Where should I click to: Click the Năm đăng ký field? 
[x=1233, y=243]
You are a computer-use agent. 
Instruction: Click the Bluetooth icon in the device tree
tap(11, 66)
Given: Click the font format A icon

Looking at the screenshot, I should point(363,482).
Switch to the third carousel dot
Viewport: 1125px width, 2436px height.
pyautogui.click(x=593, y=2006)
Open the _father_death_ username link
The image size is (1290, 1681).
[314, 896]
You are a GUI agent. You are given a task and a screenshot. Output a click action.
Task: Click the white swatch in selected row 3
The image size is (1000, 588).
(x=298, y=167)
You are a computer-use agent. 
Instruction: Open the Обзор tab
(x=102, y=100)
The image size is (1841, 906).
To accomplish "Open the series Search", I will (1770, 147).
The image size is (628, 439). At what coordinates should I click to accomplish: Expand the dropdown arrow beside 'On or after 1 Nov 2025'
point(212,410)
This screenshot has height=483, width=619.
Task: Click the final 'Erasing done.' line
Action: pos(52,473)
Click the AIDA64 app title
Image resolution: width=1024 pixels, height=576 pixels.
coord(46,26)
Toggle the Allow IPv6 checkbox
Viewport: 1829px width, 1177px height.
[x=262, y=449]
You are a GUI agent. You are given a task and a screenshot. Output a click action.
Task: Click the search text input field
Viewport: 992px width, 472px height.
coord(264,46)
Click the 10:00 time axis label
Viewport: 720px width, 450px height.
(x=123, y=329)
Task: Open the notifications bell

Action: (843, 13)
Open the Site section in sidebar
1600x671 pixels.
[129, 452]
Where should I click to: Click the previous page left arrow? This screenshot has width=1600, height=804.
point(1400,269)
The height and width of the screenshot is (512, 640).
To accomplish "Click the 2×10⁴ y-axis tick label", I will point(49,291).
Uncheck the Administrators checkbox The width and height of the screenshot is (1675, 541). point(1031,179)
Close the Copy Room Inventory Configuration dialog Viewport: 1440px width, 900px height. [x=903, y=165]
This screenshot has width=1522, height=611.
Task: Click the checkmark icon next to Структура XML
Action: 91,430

────────────────

INSTRUCTIONS FOR THE TASK -> Extract all of the data above without altering anything.

SOLUTION ->
Where should I click to: Click the Năm đăng ký field? 
[x=1233, y=243]
You are a computer-use agent. 
Instruction: Click the Bluetooth icon in the device tree
tap(11, 66)
Given: Click the font format A icon

Looking at the screenshot, I should point(363,482).
Switch to the third carousel dot
Viewport: 1125px width, 2436px height.
pyautogui.click(x=593, y=2006)
Open the _father_death_ username link
The image size is (1290, 1681).
[314, 896]
You are a GUI agent. You are given a task and a screenshot. Output a click action.
Task: Click the white swatch in selected row 3
The image size is (1000, 588).
(x=298, y=167)
You are a computer-use agent. 
Instruction: Open the Обзор tab
(x=102, y=100)
The image size is (1841, 906).
To accomplish "Open the series Search", I will (1770, 147).
The image size is (628, 439). At what coordinates should I click to accomplish: Expand the dropdown arrow beside 'On or after 1 Nov 2025'
point(212,410)
This screenshot has height=483, width=619.
Task: Click the final 'Erasing done.' line
Action: pos(52,473)
Click the AIDA64 app title
Image resolution: width=1024 pixels, height=576 pixels.
coord(46,26)
Toggle the Allow IPv6 checkbox
Viewport: 1829px width, 1177px height.
[x=262, y=449]
You are a GUI agent. You are given a task and a screenshot. Output a click action.
Task: Click the search text input field
Viewport: 992px width, 472px height.
coord(264,46)
Click the 10:00 time axis label
Viewport: 720px width, 450px height.
(x=123, y=329)
Task: Open the notifications bell

Action: (843, 13)
Open the Site section in sidebar
1600x671 pixels.
[129, 452]
Where should I click to: Click the previous page left arrow? This screenshot has width=1600, height=804.
point(1400,269)
The height and width of the screenshot is (512, 640).
To accomplish "Click the 2×10⁴ y-axis tick label", I will point(49,291).
Uncheck the Administrators checkbox The width and height of the screenshot is (1675, 541). point(1031,179)
Close the Copy Room Inventory Configuration dialog Viewport: 1440px width, 900px height. [x=903, y=165]
This screenshot has width=1522, height=611.
Task: Click the checkmark icon next to Структура XML
Action: 91,430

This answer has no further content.